Cytosol; Extracellular exosome; Secreted; Lysosome. The precursor is cytosolic. In response to inflammasome-activating signals, such as ATP for NLRP3 inflammasome or bacterial flagellin for NLRC4 inflammasome, cleaved and secreted. IL1B lacks any known signal sequence and the pathway(s) of its secretion is(are) not yet fully understood (PubMed:24201029). On the basis of experimental results, several unconventional secretion mechanisms have been proposed. 1. Secretion via secretory lysosomes: a fraction of CASP1 and IL1B precursor may be incorporated, by a yet undefined mechanism, into secretory lysosomes that undergo Ca2+-dependent exocytosis with release of mature IL1B (PubMed:15192144). 2. Secretory autophagy: IL1B-containing autophagosomes may fuse with endosomes or multivesicular bodies (MVBs) and then merge with the plasma membrane releasing soluble IL1B or IL1B-containing exosomes (PubMed:24201029). However, autophagy impacts IL1B production at several levels and its role in secretion is still controversial. 3. Secretion via exosomes: ATP-activation of P2RX7 leads to the formation of MVBs containing exosomes with entrapped IL1B, CASP1 and other inflammasome components. These MVBs undergo exocytosis with the release of exosomes. The release of soluble IL1B occurs after the lysis of exosome membranes (By similarity). 4. Secretion by microvesicle shedding: activation of the ATP receptor P2RX7 may induce an immediate shedding of membrane-derived microvesicles containing IL1B and possibly inflammasome components. The cytokine is then released in the extracellular compartment after microvesicle lysis (PubMed:11728343). 5. Release by translocation through permeabilized plasma membrane. This may occur in cells undergoing pyroptosis due to sustained activation of the inflammasome (By similarity). 6. The secretion is dependent on protein unfolding and facilitated by the cargo receptor TMED10; it results in the protein translocation from the cytoplasm into the ERGIC (endoplasmic reticulum-Golgi intermediate compartment) followed by vesicle entry and secretion, and enhanced by chaperones HSP90AB1 and HSP90B1/GRP9 (PubMed:32272059). These mechanisms may not be mutually exclusive.

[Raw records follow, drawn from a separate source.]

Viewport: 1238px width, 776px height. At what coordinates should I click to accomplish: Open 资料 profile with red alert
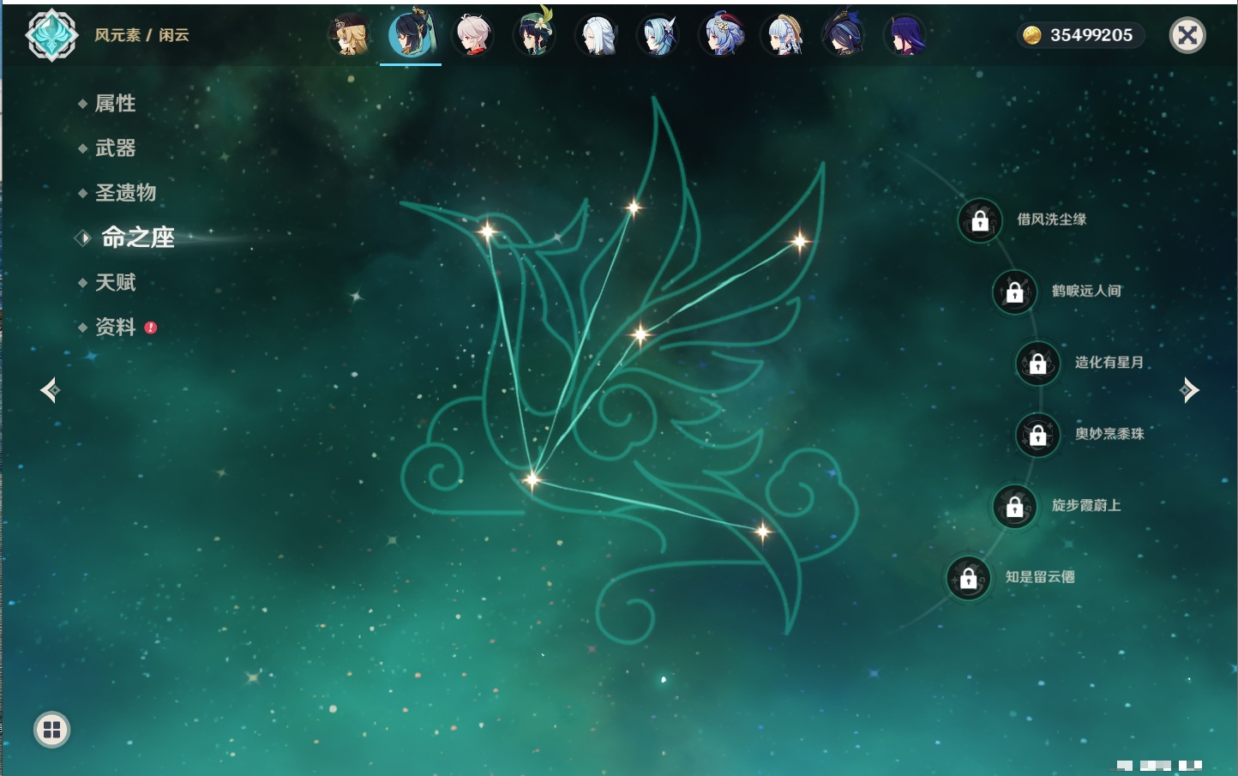115,327
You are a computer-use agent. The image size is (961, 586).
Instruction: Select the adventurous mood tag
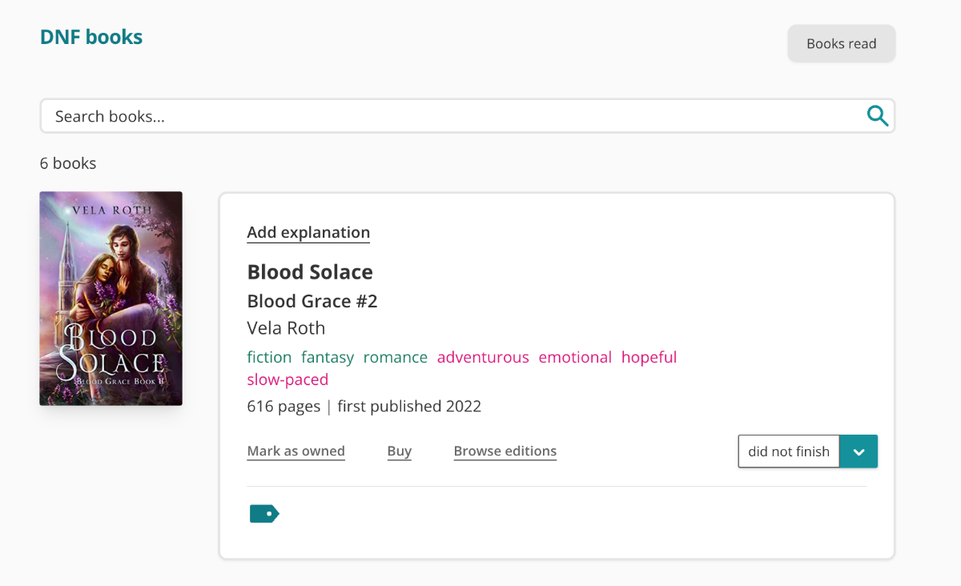point(483,357)
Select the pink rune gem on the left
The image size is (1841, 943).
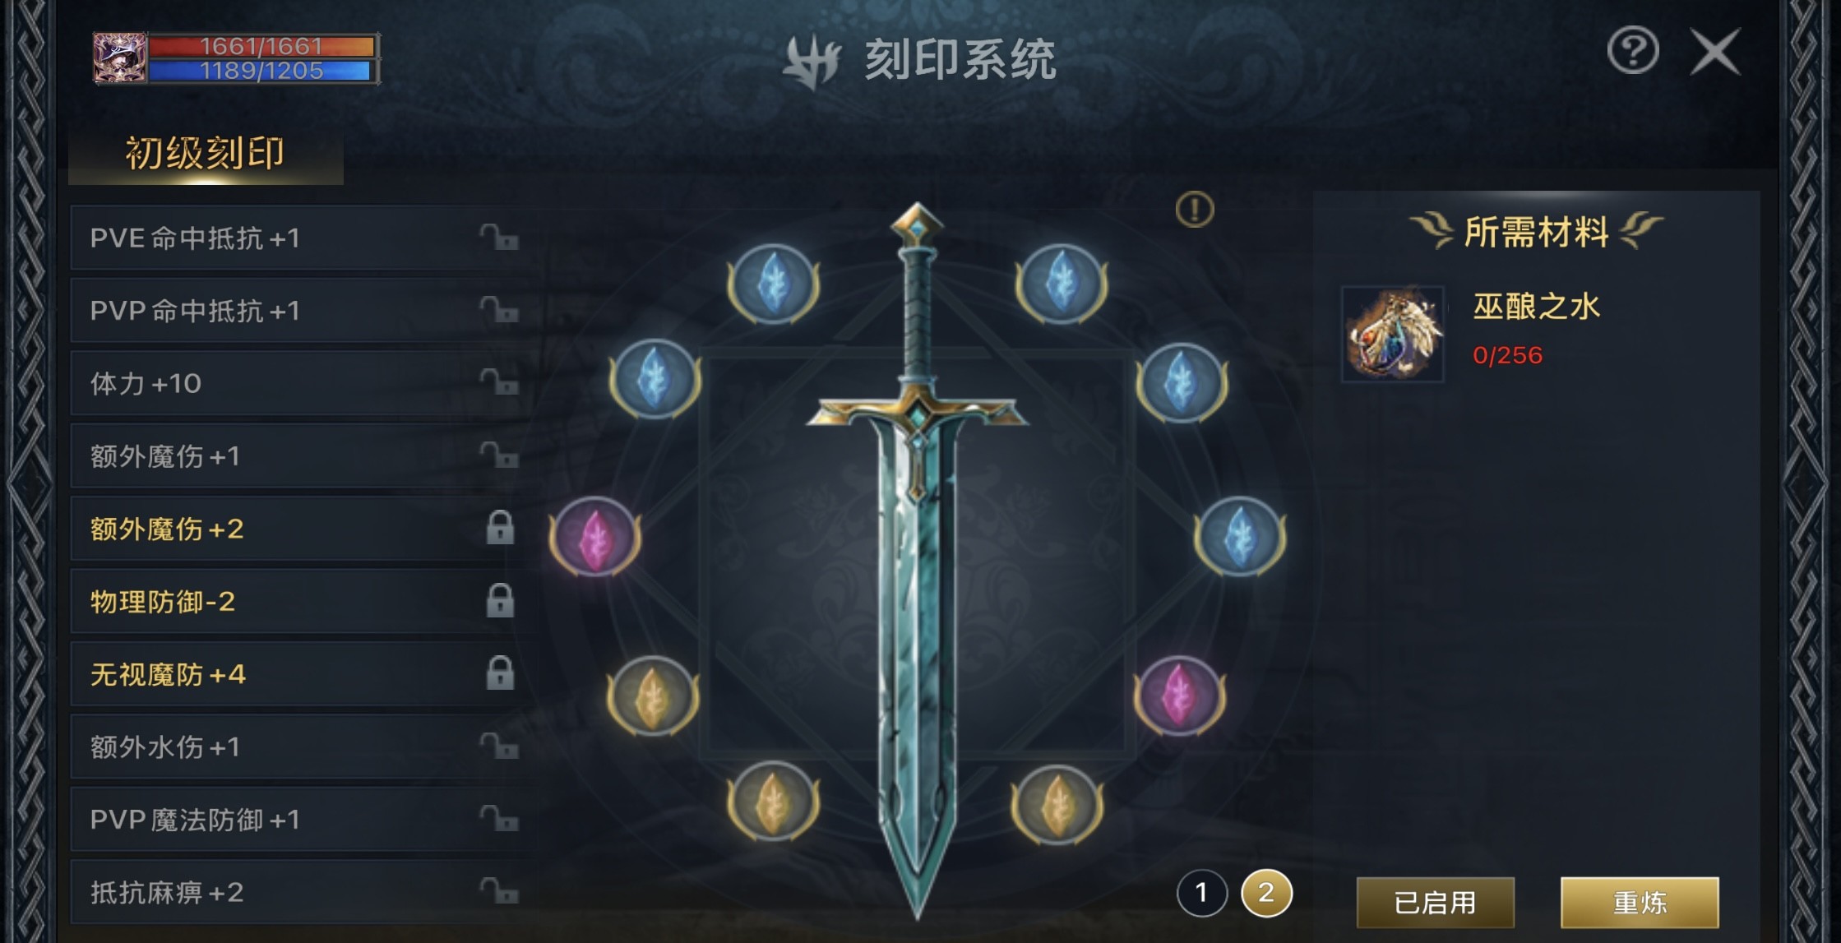point(595,537)
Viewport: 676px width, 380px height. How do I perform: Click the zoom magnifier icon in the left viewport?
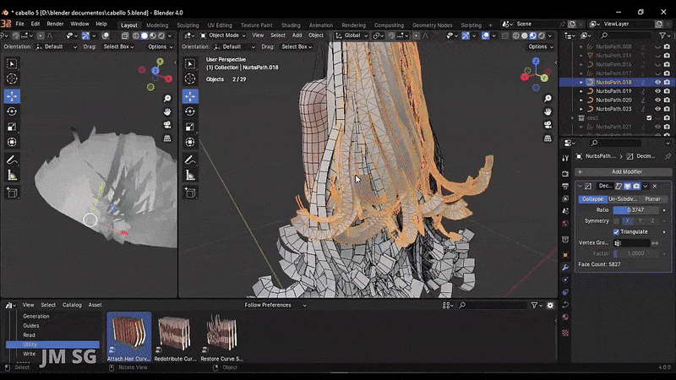click(x=168, y=99)
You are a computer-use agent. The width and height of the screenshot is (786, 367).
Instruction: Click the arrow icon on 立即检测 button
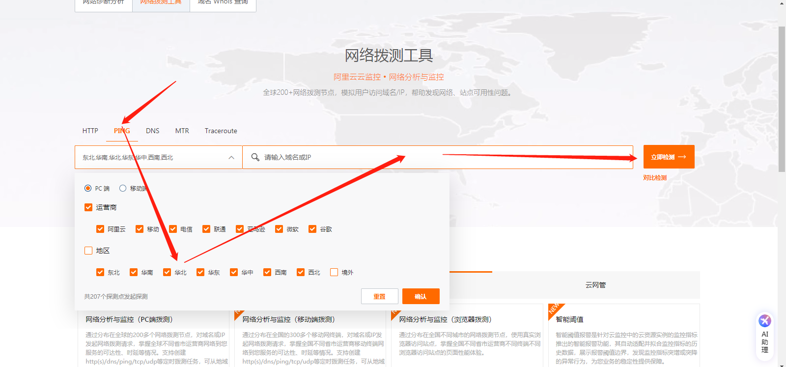coord(682,157)
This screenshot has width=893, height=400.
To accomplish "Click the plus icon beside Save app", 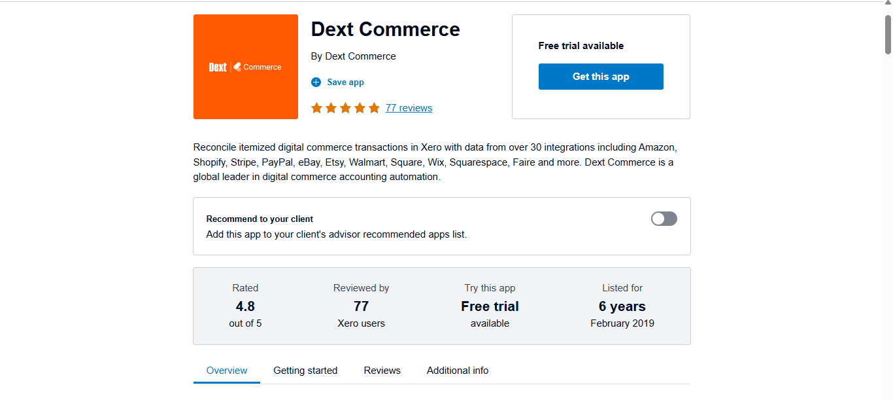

Secreted; Cytoplasm. The lack of a specific hydrophobic segment in the precursor sequence suggests that IL-1 is released by damaged cells or is secreted by a mechanism differing from that used for other secretory proteins. The secretion is dependent on protein unfolding and facilitated by the cargo receptor TMED10; it results in protein translocation from the cytoplasm into the ERGIC (endoplasmic reticulum-Golgi intermediate compartment) followed by vesicle entry and secretion (PubMed:32272059).

Activation of the IL1B precursor involves a CASP1-catalyzed proteolytic cleavage. Processing and secretion are temporarily associated.